Ufot argued that campaigns and organizations, no matter their political stripes, that haven't changed their practices at a time when the coronavirus death toll continues to rise -- it is now approaching 200,000 in the US, with a disproportionately deadly effect on African Americans -- need to take a look in the mirror.
"You are committing, I would say, campaign malpractice or social justice movement malpractice, if you aren't taking this moment to figure out what other tactics to add to your repertoire, to make sure that the work continues, to make sure that the movement continues," Ufot said.
Turnout, turnout, turnout
Even some of the most dedicated grassroots Democratic campaigners, including at Justice Democrats, the trailblazing progressive organization that helped New York's Jamaal Bowman and Missouri's Cori Bush defeat powerful incumbents in primaries this summer, are asking whether the risks of door-knocking, an effective but not always efficient practice, outweigh the potential rewards under the current circumstances.

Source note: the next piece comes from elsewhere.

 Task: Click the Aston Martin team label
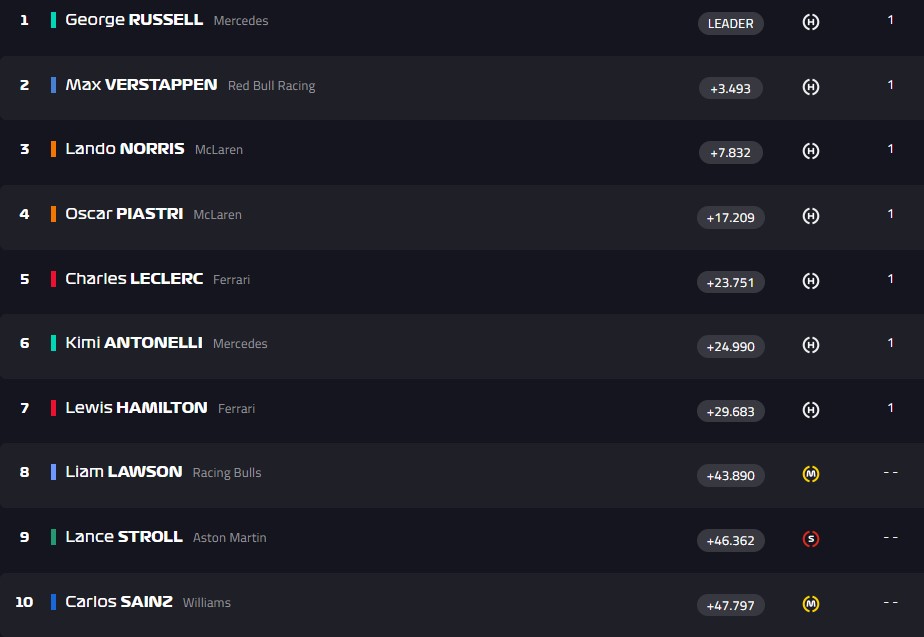click(x=229, y=538)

Justice Democrats campaigns director Ava Benezra acknowledged that the returns on even well-executed canvassing strategies diminishes in the context of a presidential campaign, especially one like this, which has consumed national media and will see hundreds of millions of dollars in paid advertising.

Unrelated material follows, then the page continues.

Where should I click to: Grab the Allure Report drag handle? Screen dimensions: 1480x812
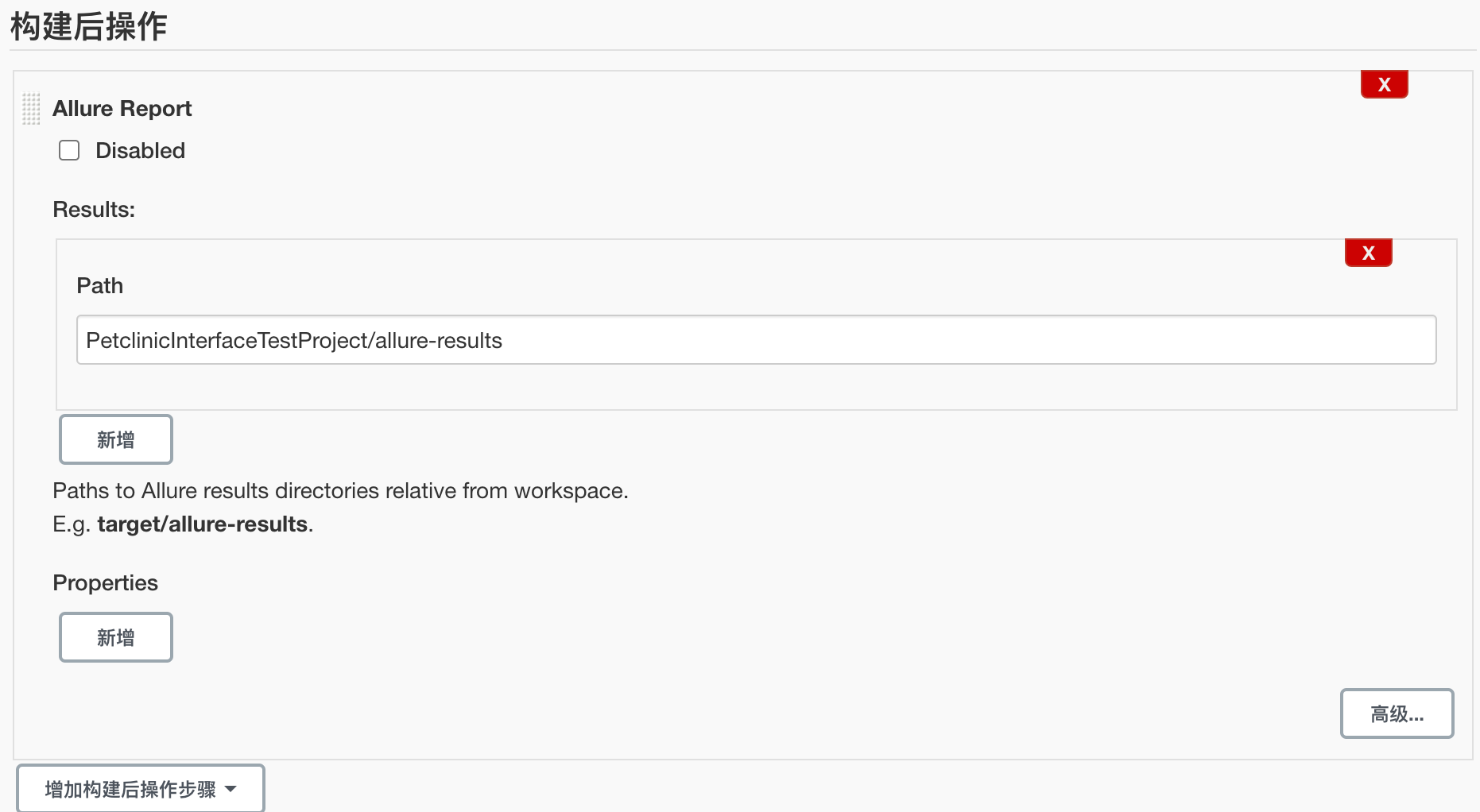31,109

"We're just never going to be able to reach as many people and have as deep of conversations as we need to for that tactic to rise above, in importance, the massive amount of information that voters are receiving on TV and online," Benezra said.
And because such an overwhelming proportion of the country has hardened opinions of the candidates, making persuasion difficult and a drain on precious resources, the focus for the presidential campaigns and their allies -- especially among Democrats, for whom the narrow but decisive margins of 2016 weigh heavily on the mind -- boosting turnout is, increasingly, the primary goal.
"Everybody in America knows who Donald Trump is and who Joe Biden is, and they probably have an opinion and they probably know who they're going to vote for," said Progressive Turnout Project executive director Alex Morgan. "And it really does come down to the mobilization and turning out our voters again, regardless of the tactic, because we can feel really confident and come up short by 10,000 votes in Michigan and 30,000 votes in Wisconsin and 50,000 votes in Pennsylvania."
Morgan, whose group had been among those most deeply committed to door-to-door campaigning, has pivoted entirely to remote tactics ahead of November. PTP has pledged that its staff and volunteers will make 55 million phone calls into 18 states -- during which they'll offer to walk voters, step by step, through their local pandemic voting options -- and mail 500,000 handwritten letters by Election Day.
The group is also paying particular attention to down-ballot Democratic campaigns, from the Senate in contested states to local legislative contests. Those candidates, especially the lesser known challengers, are likely to suffer more from the absence of in-person canvassers.
"That's where education, regardless of whether you're running a persuasion or a turnout program, is really important," Morgan said. The PTP and other liberal organizations are partnering to compile and disseminate bespoke voter guides, which might get hung on a door knob, no face-to-face contact required, emailed or delivered by snail mail.
"We're still leaving it all on the field," Morgan said, "although via different tactics."